Alert thresholds determine when VaultGuard360 classifies a Key Vault item as expiring and sends a notification. All three thresholds and their reminder frequency are configurable for all tiers.
Default Thresholds
| Severity | Default | Description |
|---|---|---|
| Warning | 30 days | Item expires within 30 days — plan for renewal |
| Severe | 14 days | Item expires within 14 days — initiate renewal now |
| Critical | 7 days | Item expires within 7 days — renewal is urgent |
Items are classified at the most severe level that applies. An item expiring in 5 days is Critical, not Warning.
Changing Thresholds
- Open the VaultGuard360 dashboard and navigate to Settings.
- Under Alert Thresholds, update the values for Warning, Severe, and Critical days.
- Click Save Thresholds.
Changes take effect on the next scan (scheduled or manual). The new thresholds also determine which items appear in the Expiring Items list immediately after saving.
Note: The Warning threshold must be greater than Severe, and Severe must be greater than Critical. The dashboard enforces these constraints and will show a validation error if the values conflict.
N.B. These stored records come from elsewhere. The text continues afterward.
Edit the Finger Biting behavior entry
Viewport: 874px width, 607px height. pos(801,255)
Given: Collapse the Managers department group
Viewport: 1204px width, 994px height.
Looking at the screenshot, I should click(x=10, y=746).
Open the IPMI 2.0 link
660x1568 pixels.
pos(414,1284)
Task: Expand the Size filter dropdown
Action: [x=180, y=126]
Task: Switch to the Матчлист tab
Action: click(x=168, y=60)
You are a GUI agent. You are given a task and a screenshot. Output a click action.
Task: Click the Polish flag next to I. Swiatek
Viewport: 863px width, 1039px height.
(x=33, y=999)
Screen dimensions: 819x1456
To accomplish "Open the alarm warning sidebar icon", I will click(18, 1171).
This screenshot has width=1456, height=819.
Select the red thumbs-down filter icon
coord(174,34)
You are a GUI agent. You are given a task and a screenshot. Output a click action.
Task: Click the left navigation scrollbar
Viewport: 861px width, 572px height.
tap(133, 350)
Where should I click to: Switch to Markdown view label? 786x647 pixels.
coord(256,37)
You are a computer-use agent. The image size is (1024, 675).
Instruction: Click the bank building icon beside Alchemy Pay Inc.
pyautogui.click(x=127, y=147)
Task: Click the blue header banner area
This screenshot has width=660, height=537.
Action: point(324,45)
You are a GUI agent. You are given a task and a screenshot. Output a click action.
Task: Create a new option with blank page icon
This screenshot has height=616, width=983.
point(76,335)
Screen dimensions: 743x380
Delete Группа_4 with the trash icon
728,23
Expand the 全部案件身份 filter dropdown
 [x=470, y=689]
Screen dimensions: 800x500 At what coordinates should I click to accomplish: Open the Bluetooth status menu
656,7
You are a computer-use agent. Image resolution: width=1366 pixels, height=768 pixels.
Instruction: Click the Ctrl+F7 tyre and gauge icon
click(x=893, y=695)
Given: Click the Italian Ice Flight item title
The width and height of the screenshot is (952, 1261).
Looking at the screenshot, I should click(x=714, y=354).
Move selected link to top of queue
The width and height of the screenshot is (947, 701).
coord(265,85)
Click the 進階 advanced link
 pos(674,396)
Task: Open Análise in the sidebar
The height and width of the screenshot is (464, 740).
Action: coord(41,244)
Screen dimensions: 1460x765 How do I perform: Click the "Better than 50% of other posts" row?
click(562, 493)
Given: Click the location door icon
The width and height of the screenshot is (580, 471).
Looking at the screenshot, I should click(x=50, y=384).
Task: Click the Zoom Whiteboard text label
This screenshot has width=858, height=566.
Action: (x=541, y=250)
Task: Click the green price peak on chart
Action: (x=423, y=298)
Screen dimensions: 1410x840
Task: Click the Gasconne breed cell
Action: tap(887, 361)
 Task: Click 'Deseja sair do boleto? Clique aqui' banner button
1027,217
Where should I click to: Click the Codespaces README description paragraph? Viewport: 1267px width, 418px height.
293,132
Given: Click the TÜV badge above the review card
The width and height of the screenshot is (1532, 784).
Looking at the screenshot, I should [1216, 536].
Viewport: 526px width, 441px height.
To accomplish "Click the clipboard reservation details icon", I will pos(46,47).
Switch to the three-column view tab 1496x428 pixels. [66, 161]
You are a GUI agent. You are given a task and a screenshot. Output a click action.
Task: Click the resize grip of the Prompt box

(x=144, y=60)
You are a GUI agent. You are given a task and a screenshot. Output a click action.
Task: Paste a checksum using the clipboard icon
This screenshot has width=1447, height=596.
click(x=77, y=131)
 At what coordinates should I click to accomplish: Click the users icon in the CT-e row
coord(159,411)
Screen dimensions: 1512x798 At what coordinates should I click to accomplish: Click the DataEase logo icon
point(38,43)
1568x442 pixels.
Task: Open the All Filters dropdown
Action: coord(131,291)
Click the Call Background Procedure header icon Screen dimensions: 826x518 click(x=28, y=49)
Threshold Seeding on First Scan
The initial Warning threshold value comes from the WARNING_THRESHOLD_DAYS setting you entered in the Marketplace wizard (default: 30). On the first scan, VaultGuard360 seeds all three thresholds from this value using proportional scaling:
- Severe = Warning / 2
- Critical = Warning / 4 (minimum 3 days)
After the first scan, thresholds are stored in Table Storage and the wizard value is no longer used. You can update them freely via the Settings page.
Reminder Mode
Reminder mode controls how often VaultGuard360 re-sends notifications for items that remain in a threshold window across multiple scans.
| Mode | Behavior |
|---|---|
| Daily (default) | A notification is sent every day the item remains within the threshold window |
| Once | A notification is sent only when the threshold is first crossed. No further notifications until the item is renewed (which resets the tracking). |
Reminder mode is configured independently for each threshold level. For example, you might set Warning to once (to avoid alert fatigue for items with a 30-day lead time) while keeping Severe and Critical on daily (so urgent items get daily reminders).
Changing Reminder Mode
- Navigate to Dashboard > Settings.
- Under Reminder Frequency, choose Daily or Once for each threshold level.
- Click Save.
How Notifications Are Tracked
VaultGuard360 uses two separate tracking tables in Azure Table Storage:
- Email/Teams notifications — tracked in
KeyVaultExpirationTracking. Prevents duplicate email or Teams messages based on reminder mode. - Webhook notifications — tracked in
WebhookNotificationTracking. Webhooks always fire once per item per threshold regardless of reminder mode. If an item is renewed and re-enters a threshold window, the webhook fires again.
Renewing a Key Vault item resets its tracking record, so a fresh notification is sent when it next enters a threshold window.
Troubleshooting
Not receiving notifications for items past a threshold Check that a default notification email is set under Dashboard > Settings or that a team routing rule covers the affected subscription. Also verify the managed identity has the required RBAC roles — if scanning fails, no notifications are sent.
Receiving too many notifications Switch Warning reminder mode to Once under Dashboard > Settings > Reminder Frequency. This sends a single notification when the threshold is first crossed rather than daily reminders.
Threshold changes not taking effect Threshold updates apply on the next scan. Trigger an immediate scan with Run Scan Now on the main dashboard to apply changes right away.